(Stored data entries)
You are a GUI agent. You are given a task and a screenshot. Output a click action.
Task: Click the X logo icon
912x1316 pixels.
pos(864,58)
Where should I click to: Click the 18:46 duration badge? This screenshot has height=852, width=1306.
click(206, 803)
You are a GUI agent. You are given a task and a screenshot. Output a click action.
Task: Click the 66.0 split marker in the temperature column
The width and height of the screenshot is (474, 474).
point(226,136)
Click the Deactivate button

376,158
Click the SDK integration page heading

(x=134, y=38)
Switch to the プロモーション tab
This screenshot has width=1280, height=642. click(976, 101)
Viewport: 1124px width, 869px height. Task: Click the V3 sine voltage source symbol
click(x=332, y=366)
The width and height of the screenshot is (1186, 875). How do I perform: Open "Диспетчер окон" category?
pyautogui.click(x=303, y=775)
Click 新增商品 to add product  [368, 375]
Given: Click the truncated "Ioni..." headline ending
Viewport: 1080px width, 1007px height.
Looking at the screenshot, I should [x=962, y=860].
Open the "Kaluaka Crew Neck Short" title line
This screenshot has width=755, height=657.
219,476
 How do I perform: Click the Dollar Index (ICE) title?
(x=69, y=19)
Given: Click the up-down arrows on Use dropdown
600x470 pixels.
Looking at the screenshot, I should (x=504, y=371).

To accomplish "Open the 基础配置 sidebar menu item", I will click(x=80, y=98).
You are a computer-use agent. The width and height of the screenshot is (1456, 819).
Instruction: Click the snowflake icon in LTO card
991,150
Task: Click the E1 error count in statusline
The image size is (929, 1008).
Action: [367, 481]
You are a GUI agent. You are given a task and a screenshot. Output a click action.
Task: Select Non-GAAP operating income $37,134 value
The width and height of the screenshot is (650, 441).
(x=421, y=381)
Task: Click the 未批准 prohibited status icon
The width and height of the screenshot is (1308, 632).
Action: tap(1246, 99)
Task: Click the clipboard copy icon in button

Work request
Every entry needs to be retyped exactly.

Your solution
You are a GUI agent. You are given a task and a screenshot. Output a click action.
Task: Click the X logo icon
912x1316 pixels.
pos(864,58)
Where should I click to: Click the 18:46 duration badge? This screenshot has height=852, width=1306.
click(206, 803)
You are a GUI agent. You are given a task and a screenshot. Output a click action.
Task: Click the 66.0 split marker in the temperature column
The width and height of the screenshot is (474, 474).
point(226,136)
Click the Deactivate button

376,158
Click the SDK integration page heading

(x=134, y=38)
Switch to the プロモーション tab
This screenshot has width=1280, height=642. click(976, 101)
Viewport: 1124px width, 869px height. Task: Click the V3 sine voltage source symbol
click(x=332, y=366)
The width and height of the screenshot is (1186, 875). How do I perform: Open "Диспетчер окон" category?
pyautogui.click(x=303, y=775)
Click 新增商品 to add product  [368, 375]
Given: Click the truncated "Ioni..." headline ending
Viewport: 1080px width, 1007px height.
Looking at the screenshot, I should [x=962, y=860].
Open the "Kaluaka Crew Neck Short" title line
This screenshot has width=755, height=657.
219,476
 How do I perform: Click the Dollar Index (ICE) title?
(x=69, y=19)
Given: Click the up-down arrows on Use dropdown
600x470 pixels.
Looking at the screenshot, I should (x=504, y=371).

To accomplish "Open the 基础配置 sidebar menu item", I will click(x=80, y=98).
You are a computer-use agent. The width and height of the screenshot is (1456, 819).
Instruction: Click the snowflake icon in LTO card
991,150
Task: Click the E1 error count in statusline
The image size is (929, 1008).
Action: [367, 481]
You are a GUI agent. You are given a task and a screenshot. Output a click action.
Task: Select Non-GAAP operating income $37,134 value
The width and height of the screenshot is (650, 441).
(x=421, y=381)
Task: Click the 未批准 prohibited status icon
The width and height of the screenshot is (1308, 632).
Action: tap(1246, 99)
Task: Click the clipboard copy icon in button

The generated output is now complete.